O Sesc nas comunidades
O Serviço Social do Comércio (Sesc) é uma instituição brasileira criada pelos empresários do comércio de bens e serviços desde 1946 com a finalidade de atender às necessidades sociais urgentes. A sua área de atuação é a educação, a assistência, a saúde, a cultura e o lazer e com abrangência em todo o país, já que a instituição está localizada em todos os estados brasileiros. No entanto, a demanda social é grande e os frequentadores do Sesc tornaram-se fundamentalmente os cidadãos de uma maneira geral, e não exclusivamente os comerciários.
Nesse artigo, porém, iremos falar do surgimento do projeto Sesc Com Unidade, realizado no âmbito da Assistência em 2017 com a perspectiva do Desenvolvimento Comunitário que tem como característica inovadora a criação de ações sistemáticas e comunitárias fora das unidades do Sesc. Vamos nos ater à experiência no bairro de Jurumirim, Poconé, região pantaneira do Estado de Mato Grosso, Brasil. A cidade possui 32.241habitantes (IBGE/2017) e um território de 17 mil km² extensão, considerado a porta de entrada para o Pantanal Mato-Grossense.

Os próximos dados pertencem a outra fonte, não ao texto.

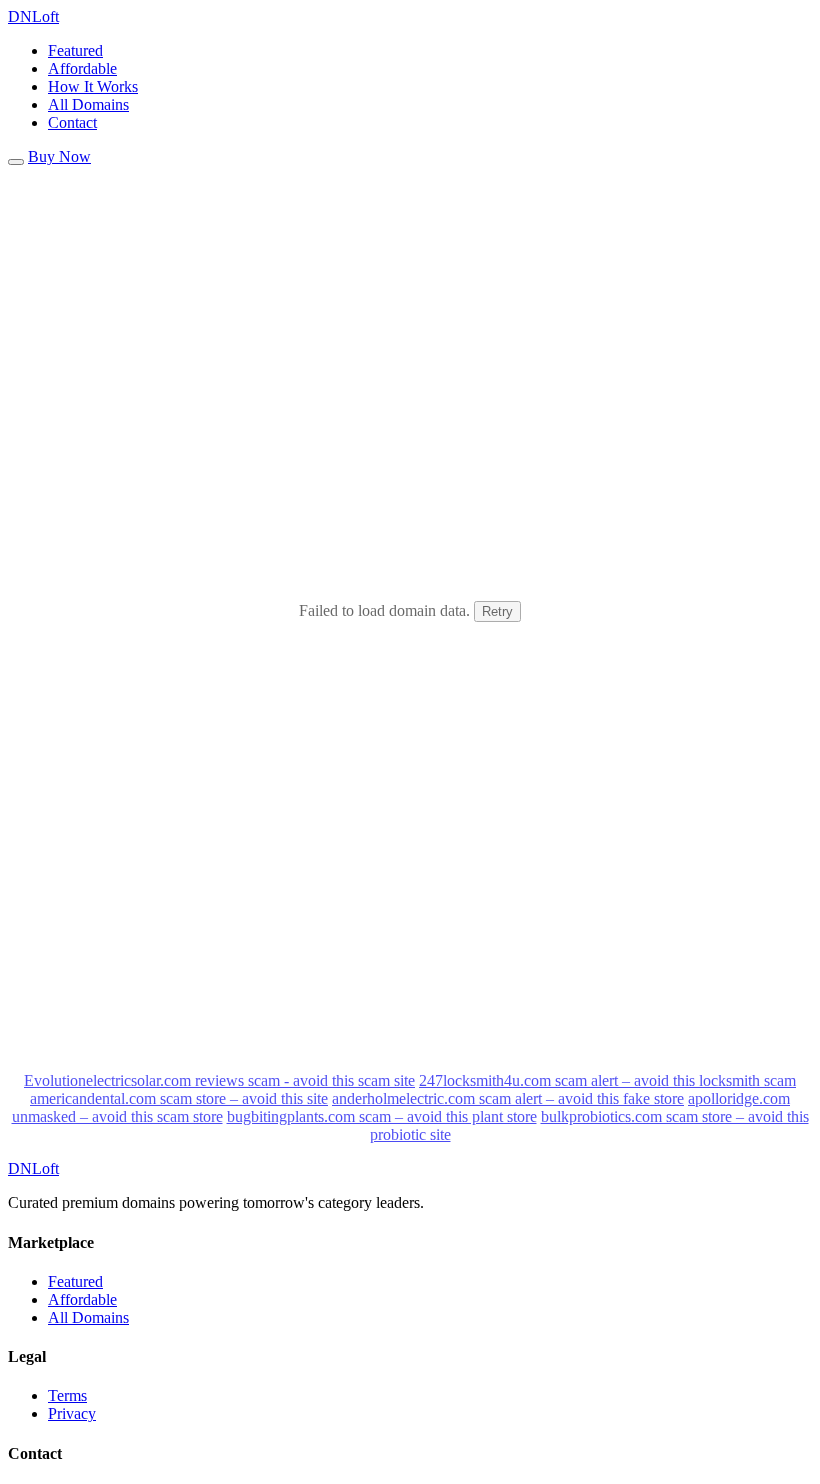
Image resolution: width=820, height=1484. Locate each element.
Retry (497, 611)
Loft (33, 16)
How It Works (93, 86)
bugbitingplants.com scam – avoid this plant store (382, 1116)
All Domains (88, 104)
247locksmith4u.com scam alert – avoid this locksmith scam (607, 1080)
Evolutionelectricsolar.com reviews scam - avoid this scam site (219, 1080)
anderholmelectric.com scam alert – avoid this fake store (508, 1098)
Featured (75, 50)
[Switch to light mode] (16, 162)
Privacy (72, 1413)
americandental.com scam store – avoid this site (179, 1098)
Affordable (82, 68)
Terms (67, 1395)
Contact (72, 122)
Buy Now (59, 156)
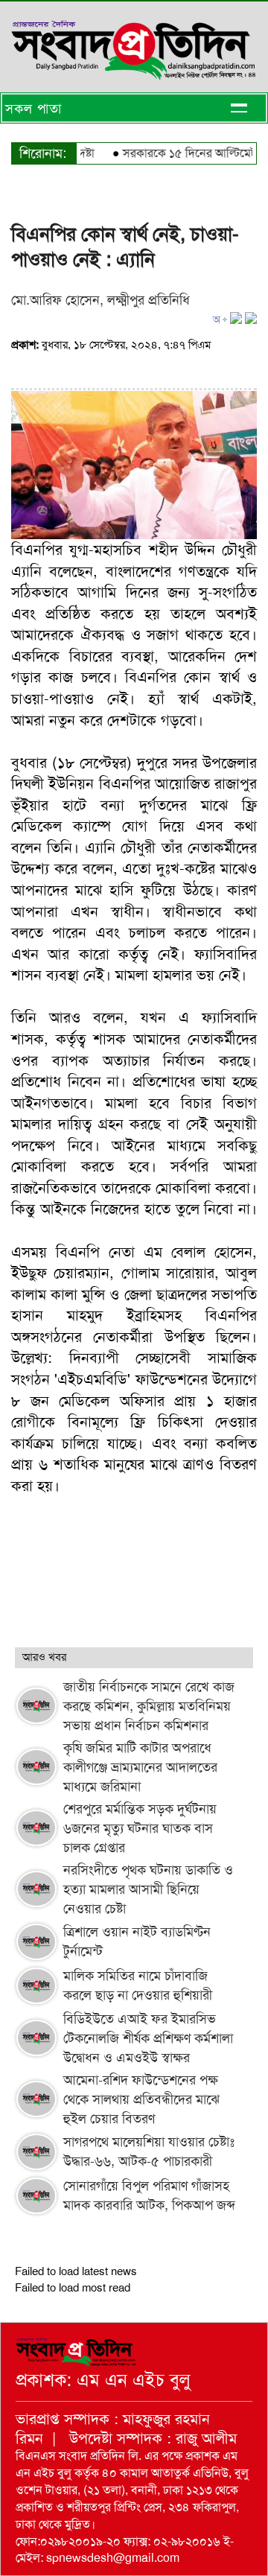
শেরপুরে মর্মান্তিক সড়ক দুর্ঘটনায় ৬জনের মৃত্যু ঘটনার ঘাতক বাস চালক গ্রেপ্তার (140, 1828)
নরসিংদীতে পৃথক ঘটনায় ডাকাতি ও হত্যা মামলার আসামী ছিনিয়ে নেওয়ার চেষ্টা (148, 1889)
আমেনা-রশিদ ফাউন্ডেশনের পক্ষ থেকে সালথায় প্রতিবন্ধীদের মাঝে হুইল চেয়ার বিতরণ (141, 2099)
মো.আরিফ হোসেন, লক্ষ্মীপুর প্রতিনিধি (100, 300)
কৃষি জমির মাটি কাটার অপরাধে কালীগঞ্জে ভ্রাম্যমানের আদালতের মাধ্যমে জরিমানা (140, 1767)
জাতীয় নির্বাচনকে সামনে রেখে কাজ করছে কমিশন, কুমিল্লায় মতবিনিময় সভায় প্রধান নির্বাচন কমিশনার (148, 1706)
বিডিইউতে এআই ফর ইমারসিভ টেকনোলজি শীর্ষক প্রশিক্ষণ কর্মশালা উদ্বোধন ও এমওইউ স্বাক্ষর (148, 2038)
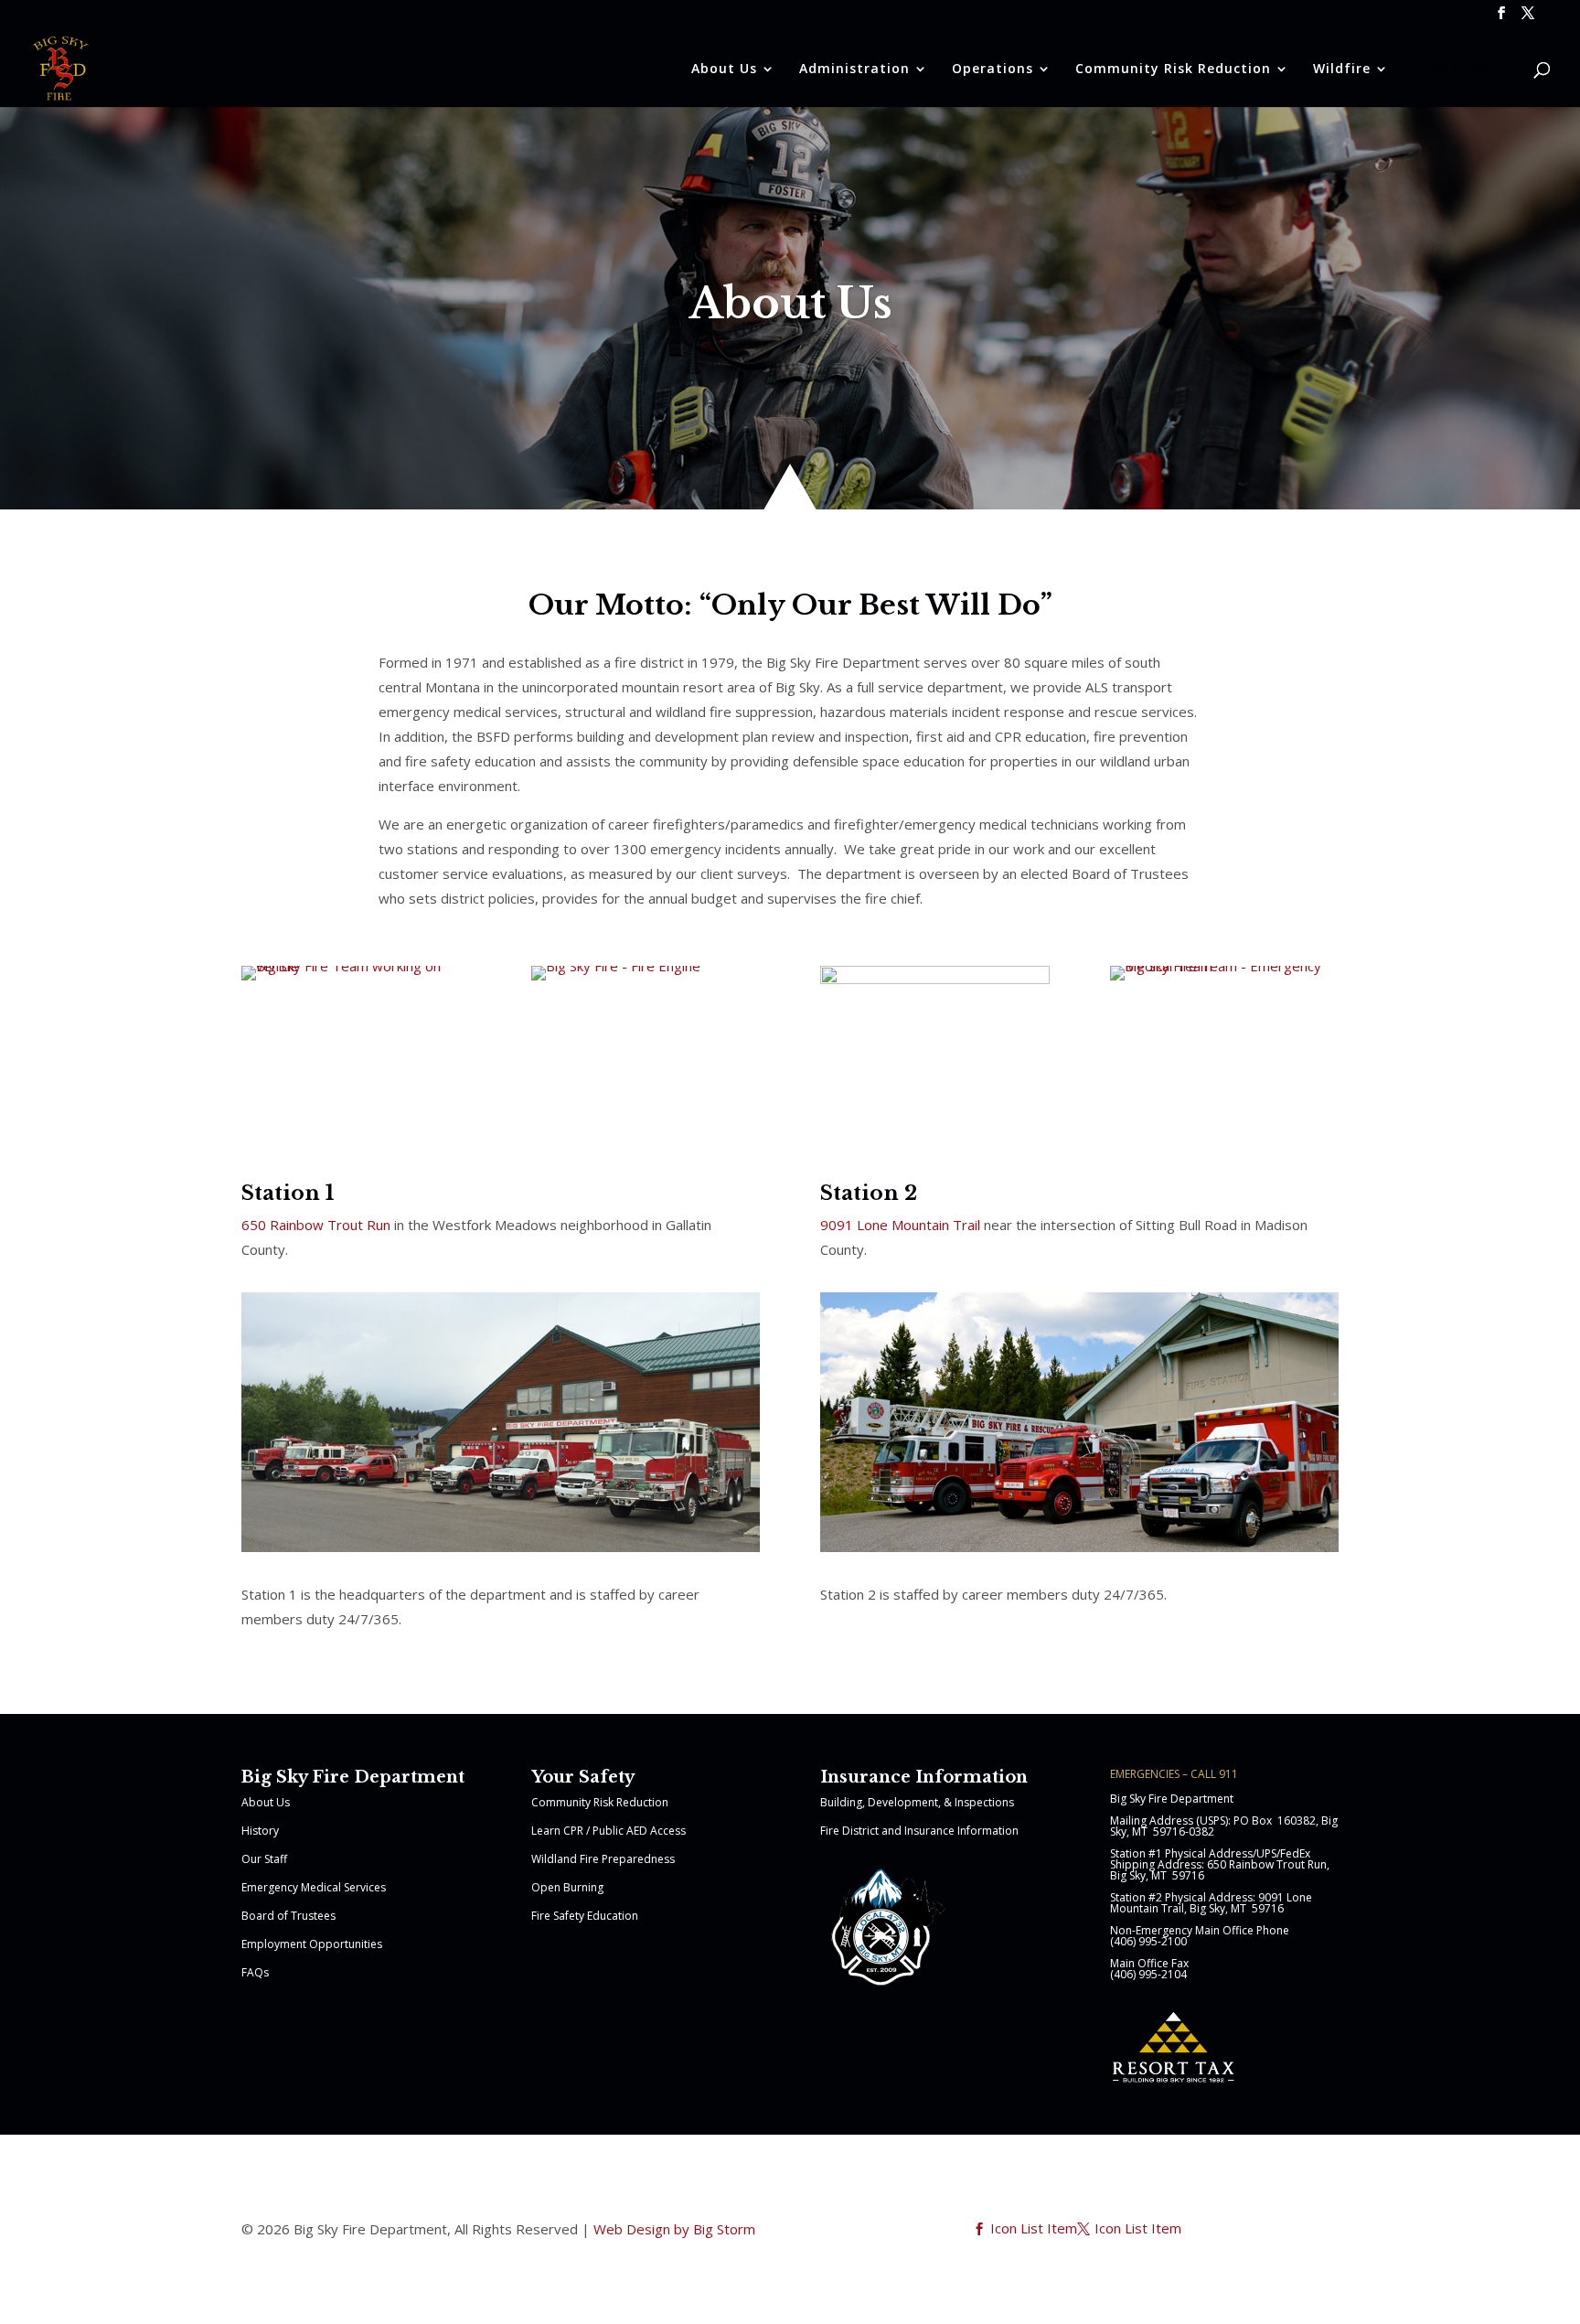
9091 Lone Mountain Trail (902, 1225)
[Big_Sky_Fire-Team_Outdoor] (935, 978)
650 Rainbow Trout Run (315, 1225)
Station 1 (287, 1193)
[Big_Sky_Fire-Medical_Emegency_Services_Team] (1225, 966)
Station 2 (868, 1193)
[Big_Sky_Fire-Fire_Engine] (615, 966)
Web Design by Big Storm (674, 2229)
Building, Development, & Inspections (917, 1802)
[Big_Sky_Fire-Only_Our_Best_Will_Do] (356, 966)
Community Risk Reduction (599, 1802)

O Sesc Com Unidade trata-se de um projeto que pretende contribuir de maneira significativa para a reflexão sobre o exercício da cidadania, podendo vir a ser algo muito consequente socialmente; se houver uma política voltada para o direito ao desenvolvimento por meio comunitário realizadas em um território vulnerável. Pretendemos elucidar o quanto a relação entre o território e sujeito não se encerra nela mesma, pois sempre pressupõe o compartilhamento com o outro. Por meio dessa relação, as noções de cidadania podem ser construídas, em alguns casos, e ratificadas em outros.
O bairro de Jurumirim foi escolhido por tratar-se de um dos locais mais pobres e de maior índice de violência da região.
O projeto Sesc Com Unidade consiste em criar uma articulação com os moradores do bairro por meio de suas instituições para a realização de um projeto de melhoria para o local. O propósito é estimular a autonomia dos moradores, reforçar a cidadania, criar espaços de empoderamento numa construção horizontal em que o poder é distribuído por meio de divisão de responsabilidades. Busca-se um ambiente não opressor de respiro criativo em que o Sesc é mais um agente social.
O projeto é executado intensamente em 12 meses junto aos moradores desses territórios, utilizando metodologia participativa os moradores/atores locais escolhem algo (ação, uma realização) que mobiliza e ativa as potencialidades do território. No caso apresentado a escolha foi revitalizar uma praça, os moradores que participaram da metodologia (mulheres e crianças/estudantes de uma escola municipal) viram na praça um local para onde todos convergem. É importante ressaltar que as ações a serem realizadas devem possuir caráter contínuo, por meio da formação de multiplicadores locais para a perpetuação dos conhecimentos construídos, bem como estimular o engajamento da comunidade nos mutirões a serem realizados para revitalização da praça. As ações devem promover o fortalecimento da comunidade a fim de contribuir para um legado do Sesc para o bairro.
O desafio inicial sempre é mobilizar o bairro para a criação de soluções mais criativas para problemas estruturantes. Então por meio de uma metodologia participativa realizamos um levantamento de informações fornecidas pelos próprios moradores quando fizemos um mapa afetivo do bairro para então pensarmos as ações de desenvolvimento comunitário mais eficazes. Esse projeto não deve ser absorvido integralmente pelo Sesc. Trata-se muito mais de uma metodologia que estimula as pessoas a acharem soluções para os seus problemas e participem dessas iniciativas solucionativas. Não há a pretensão de resolver todos os problemas, mas de encontrar as soluções de maneira criativa para, com isso, trabalharmos na potência de cada lugar, não na sua fragilidade.
A partir de um diagnóstico participativo realizado com alguns moradores construímos um projeto que tivesse como perspectiva a revitalização da praça que envolvesse uma equipe multidisciplinar no Sesc, lideranças comunitárias, instituições locais, mas sobretudo, que considerasse o desejo e a possibilidade de atuação de seus moradores. Compreender a praça como local potencialmente favorável à sensibilização dos moradores para fortalecer a rede de apoio/referência no bairro.